BS 7799
The British Standard BS 7799 from 1995 has the official designation"Code of Practice for Information Security Management" and forms the basis for auditing the security ofIT systems.
The British Standard forms an internationally recognized standard for assessing the security of IT environments. This standard has given rise to the international standard ISO 17799, which serves as a reference document for the creation of an information security management system( ISMS). The goal of this standard is to introduce a process approach that can be used to develop, implement, monitor and improve an organization-specific information security management system (ISMS).
In BS 7799 certifications, the entire IT system is put to the test and examined for existing risk potential; and not individual applications, subsystems or files. The focus is on protecting sensitive data and important business processes.
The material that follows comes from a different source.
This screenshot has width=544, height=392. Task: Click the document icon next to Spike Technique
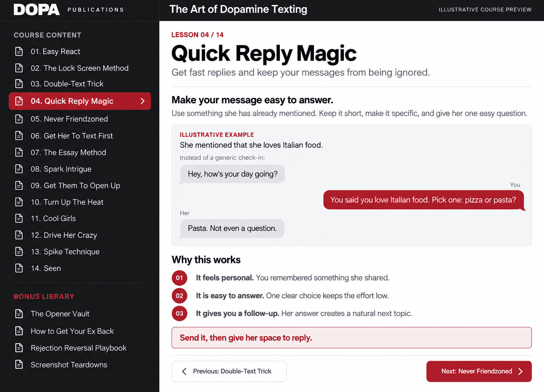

Important aspects of the standard are the definition, specification and implementation of an information security management system, the development of organization-specific standards and practices with regard to information security, and the monitoring of compliance with information security agreements. The standard consists of ten chapters, which form the basis for practical application:
- Security Policy,
- Security Organization,
- Asset Classification and Control,
- Personal Security,
- Physical and Environmental Security,
- Computer and Network Management,
- System Access Control,
- System Development and Maintenance,
- Business Continuity and Disaster Recovery Planning,
- Compliance.
ISO 17799, which describes the management of information security, creates the conditions for the certification of an ISMS system. The BS 7799 standard consists of two parts:
Part 1: Guidance for managing information security,
Part 2 of 1999: Specification for information security management systems.
In 2002, the second part was adapted to international management standards and the OECD guidelines. This enables companies to establish a security process that systematically improves the security value at a level to be defined.
The ISO 2700x set of rules issued by ISO in the fall of 2005 incorporates the aspects of BS 7799 in ISO 27001 and replaces it.